Facsimile: (212) 492-0055
or at such other address as the specified entity most recently may have designated in writing in accordance with this Section 13(f). Notwithstanding the foregoing, notices and other communications to the Trustee or the Escrow Agent pursuant to clauses (ii) and (iv) of this Section 13(f) shall not be deemed duly given and received until actually received by the Trustee or the Escrow Agent, as applicable, at its address set forth above.
(g) Counterparts.

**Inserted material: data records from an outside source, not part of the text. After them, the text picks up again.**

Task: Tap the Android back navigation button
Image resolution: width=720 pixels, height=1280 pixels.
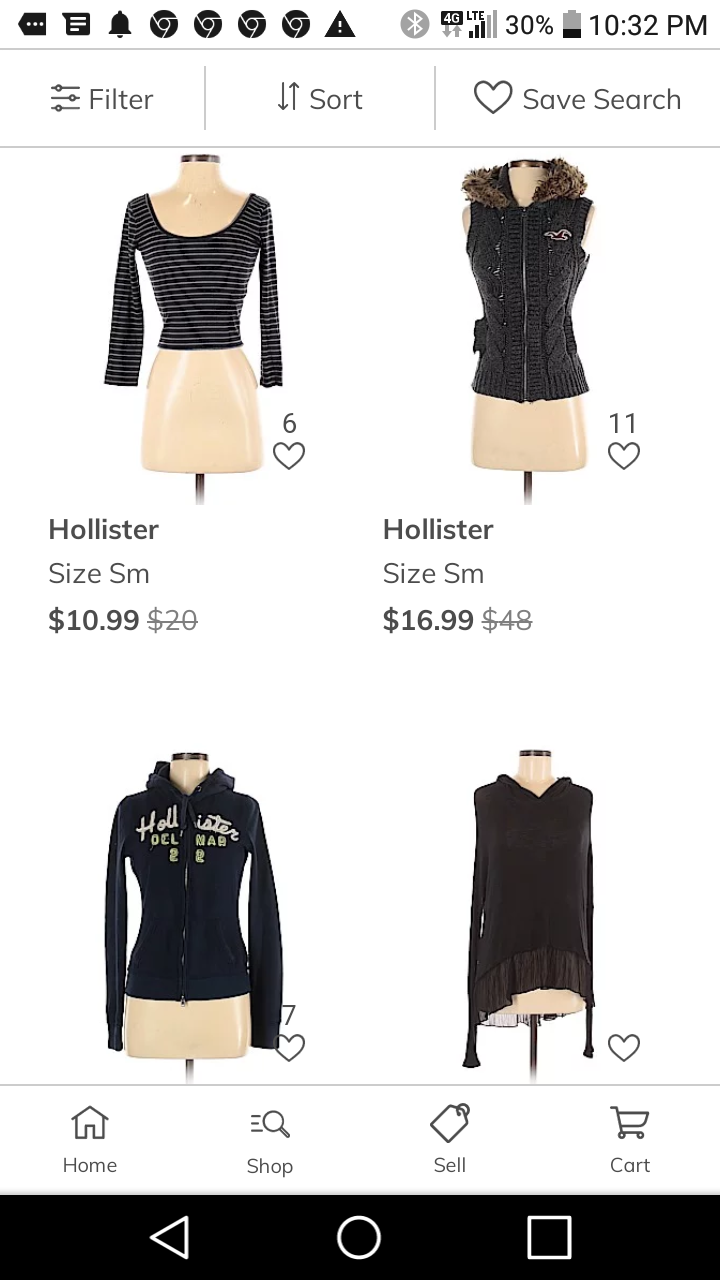Action: point(170,1237)
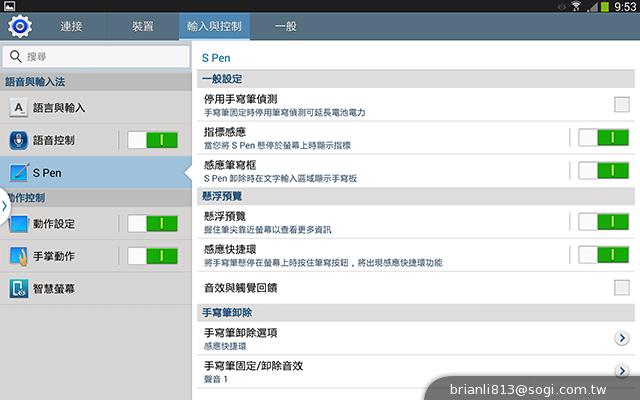Viewport: 640px width, 400px height.
Task: Tap the 智慧螢幕 smart screen icon
Action: point(19,289)
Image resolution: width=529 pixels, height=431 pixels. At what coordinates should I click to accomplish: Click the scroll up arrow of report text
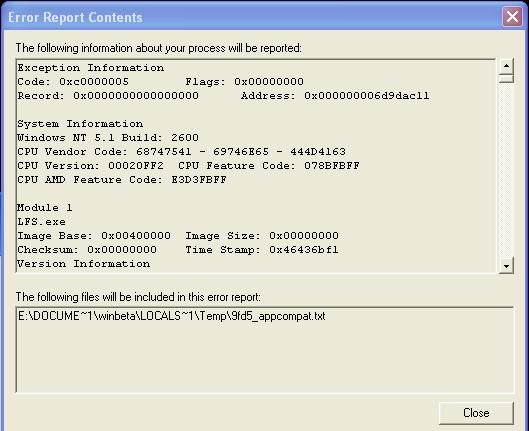click(506, 66)
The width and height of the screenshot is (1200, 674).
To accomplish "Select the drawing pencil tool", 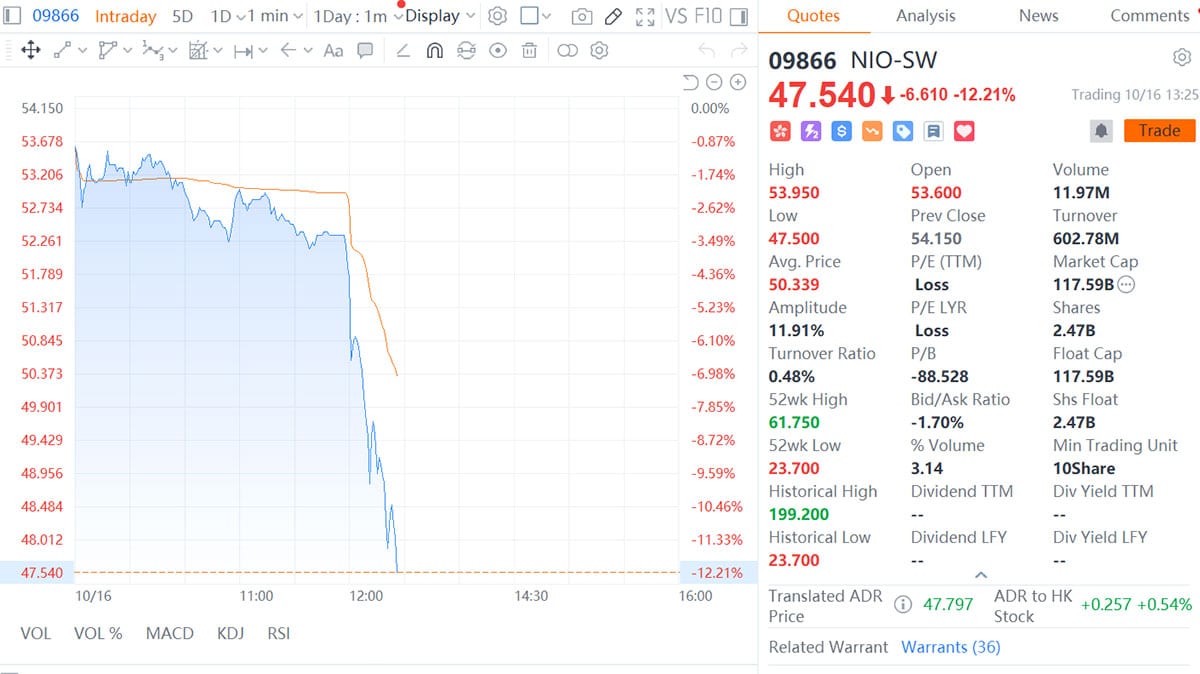I will (613, 15).
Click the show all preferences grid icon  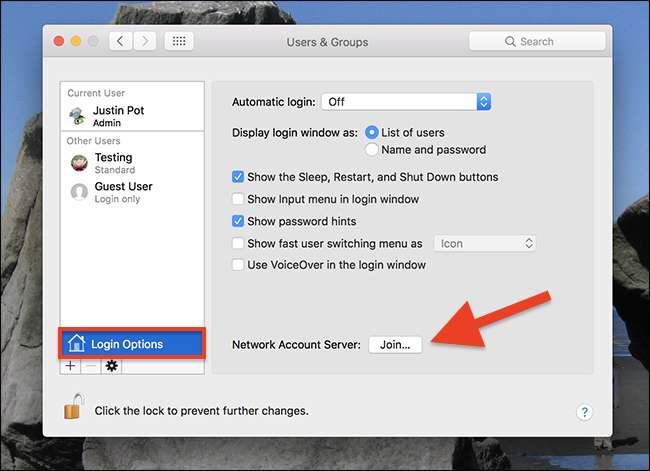tap(179, 41)
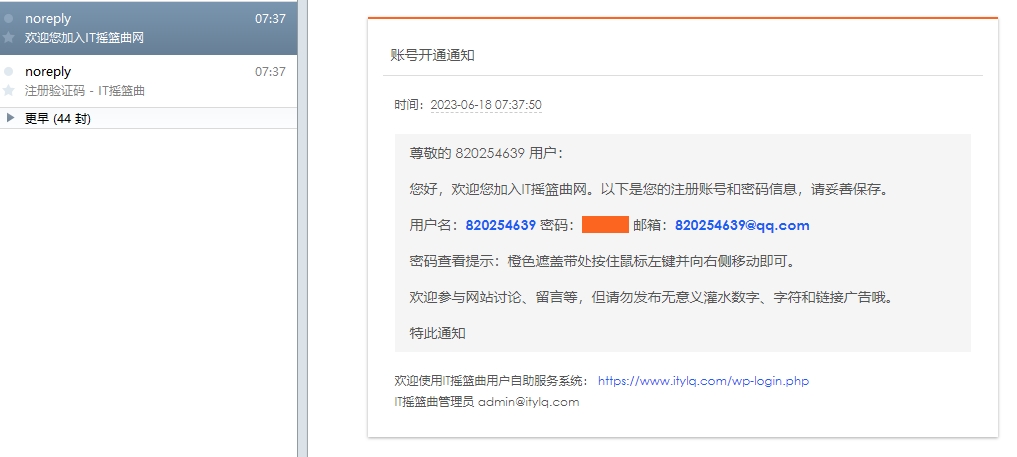Open the 注册验证码 - IT摇篮曲 message
Viewport: 1017px width, 457px height.
(x=85, y=90)
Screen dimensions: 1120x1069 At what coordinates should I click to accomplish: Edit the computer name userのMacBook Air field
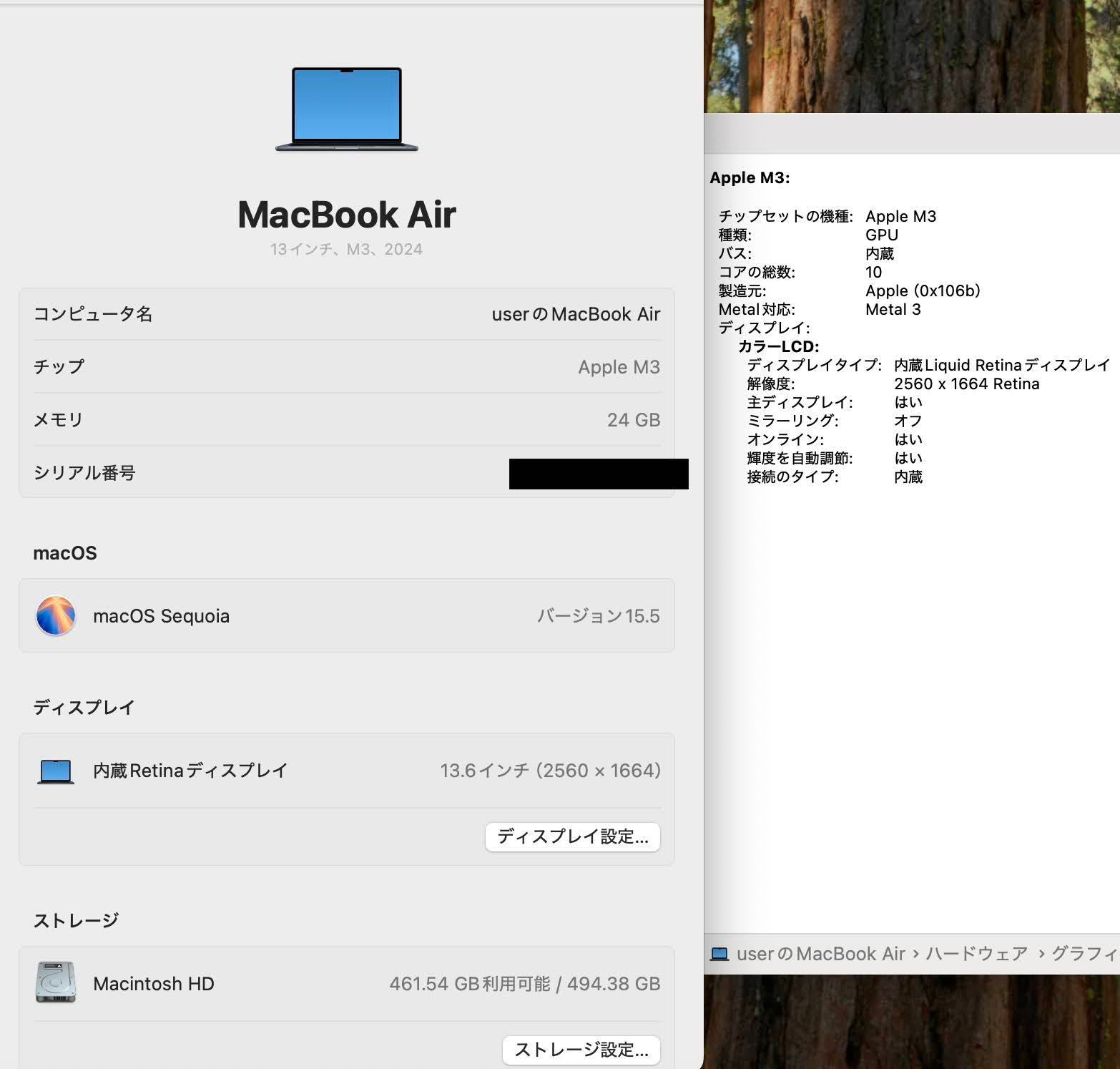[x=575, y=314]
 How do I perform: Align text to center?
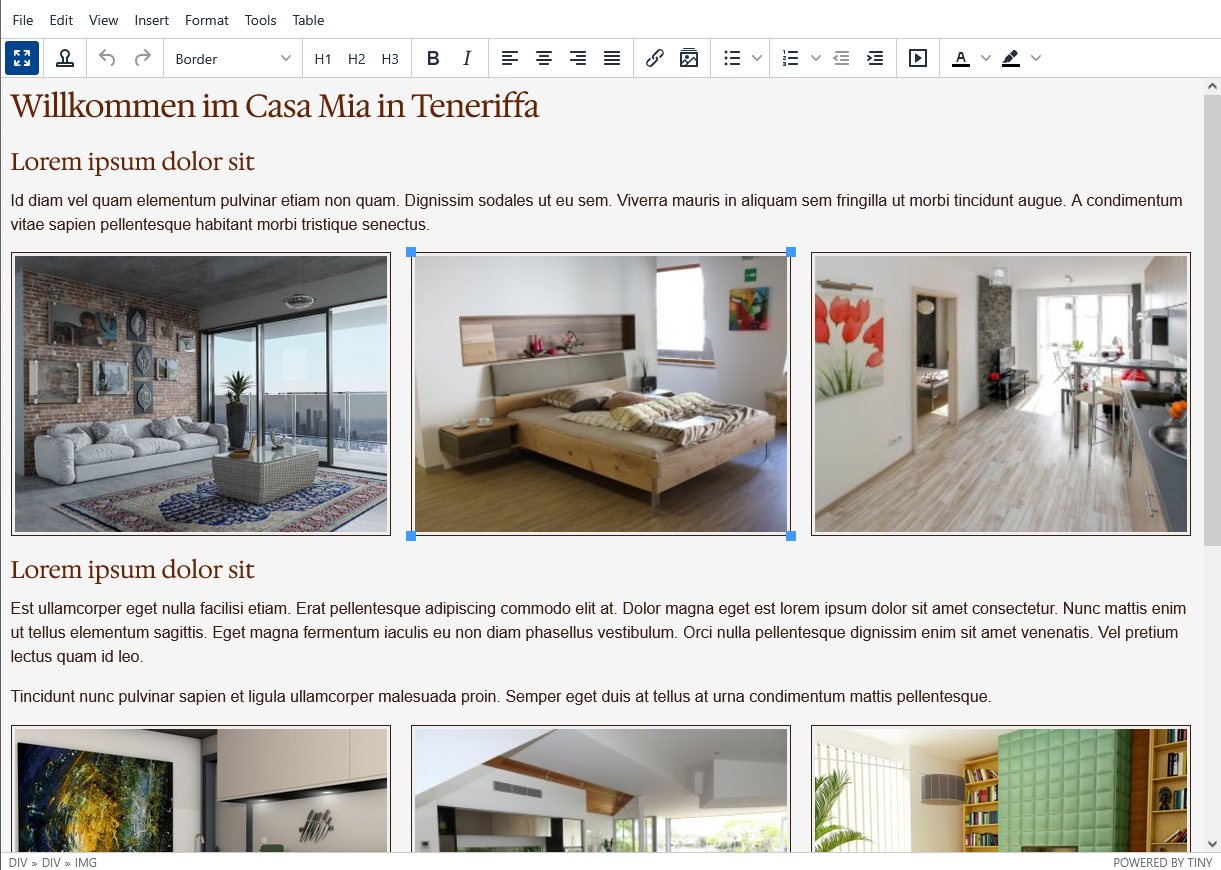[x=544, y=59]
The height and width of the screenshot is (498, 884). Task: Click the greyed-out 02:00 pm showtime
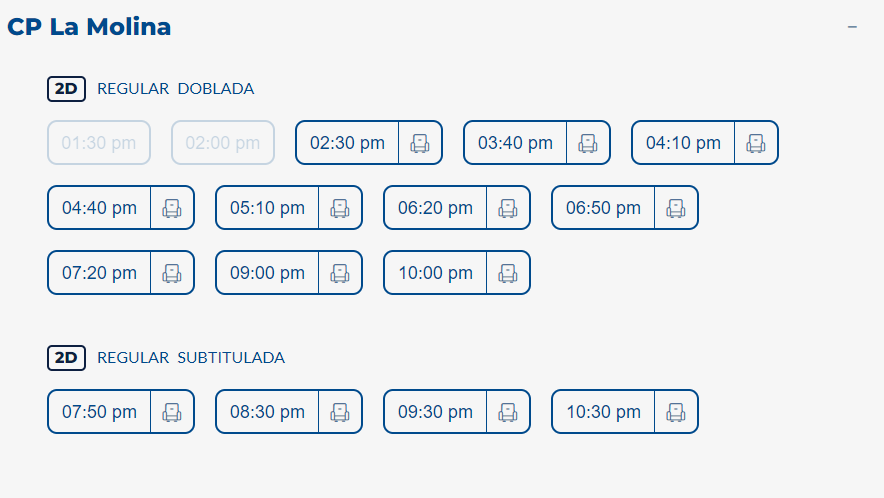223,143
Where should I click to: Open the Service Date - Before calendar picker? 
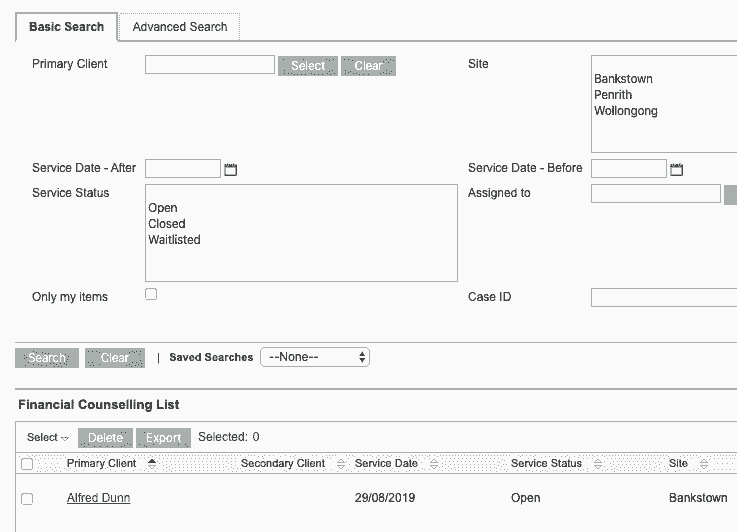click(x=676, y=169)

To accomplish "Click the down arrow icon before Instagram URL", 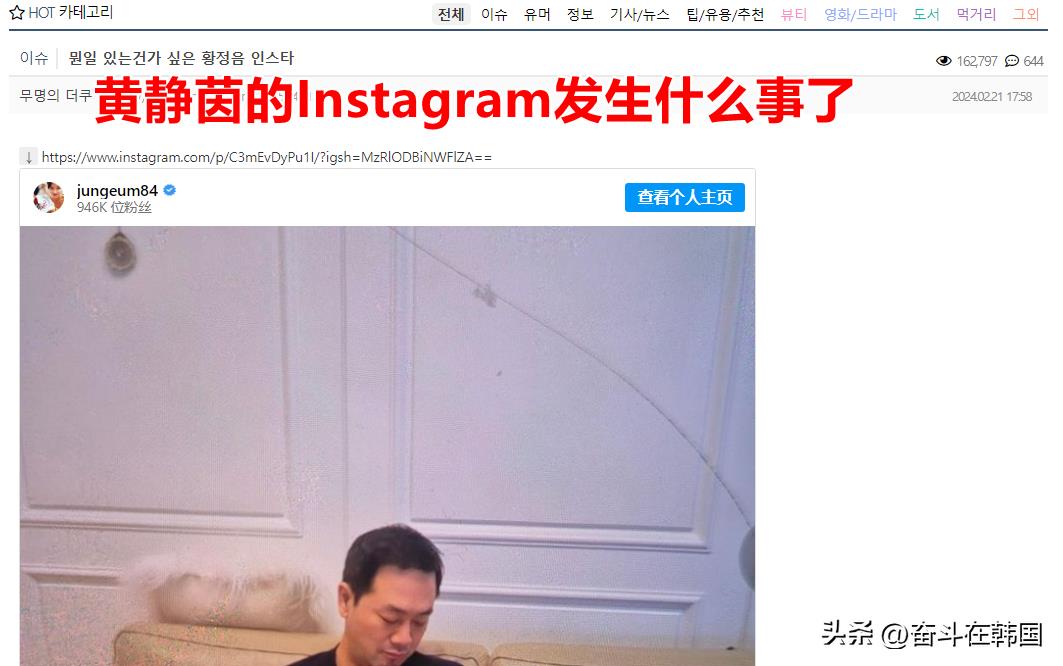I will tap(28, 157).
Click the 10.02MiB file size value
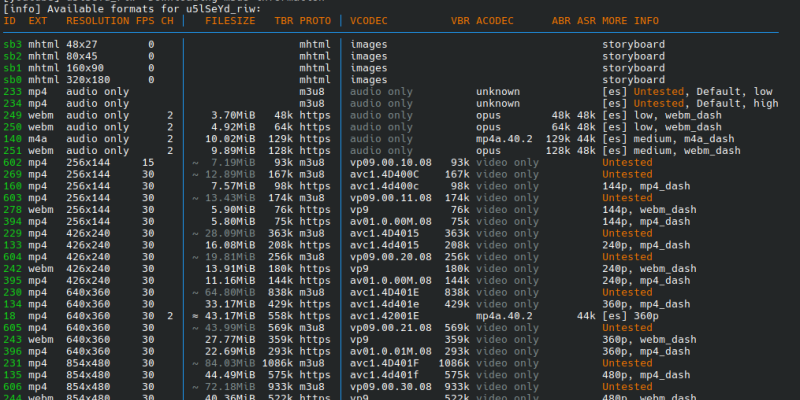This screenshot has width=800, height=400. (232, 138)
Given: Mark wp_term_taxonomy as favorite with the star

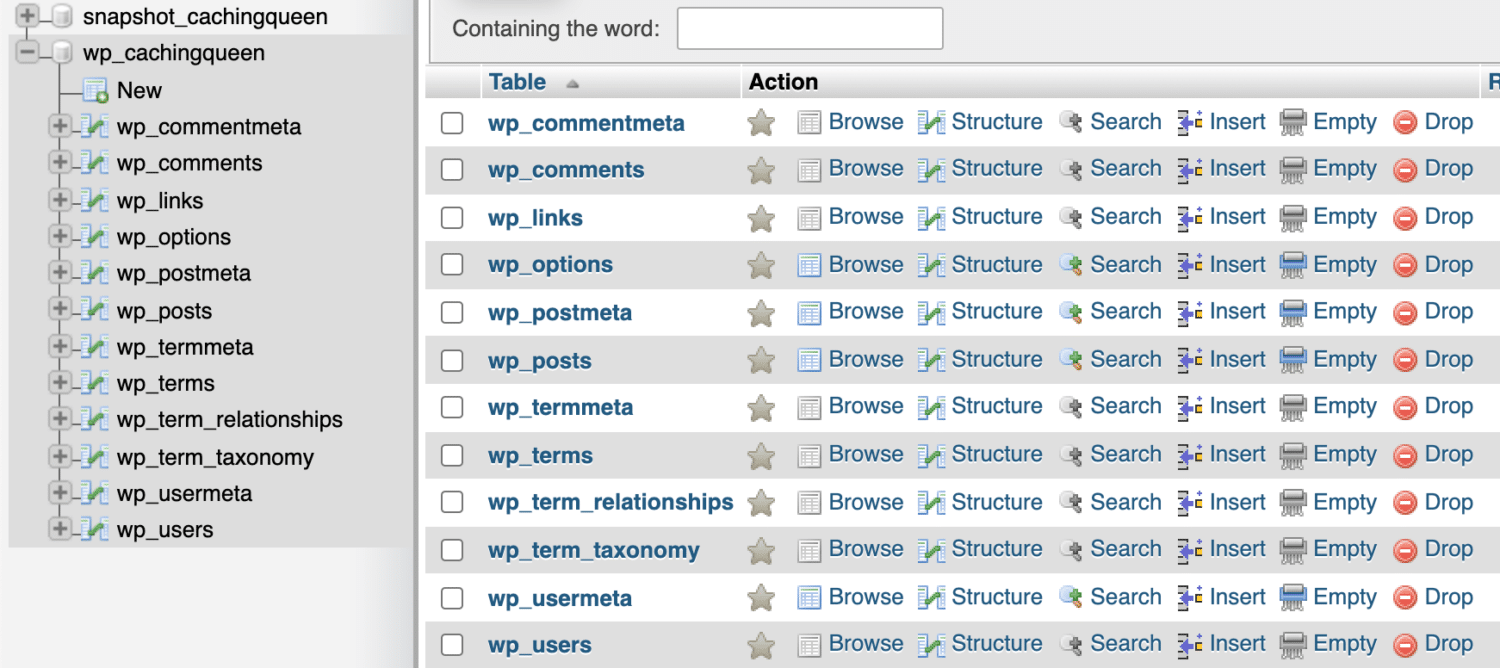Looking at the screenshot, I should point(761,550).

This Agreement may be executed in one or more counterparts, each of which shall be deemed an original but all of which together shall constitute one and the same instrument.
(h) Captions. Captions in this Agreement are for convenience only and shall not be considered or referred to in resolving questions of interpretation of this Agreement.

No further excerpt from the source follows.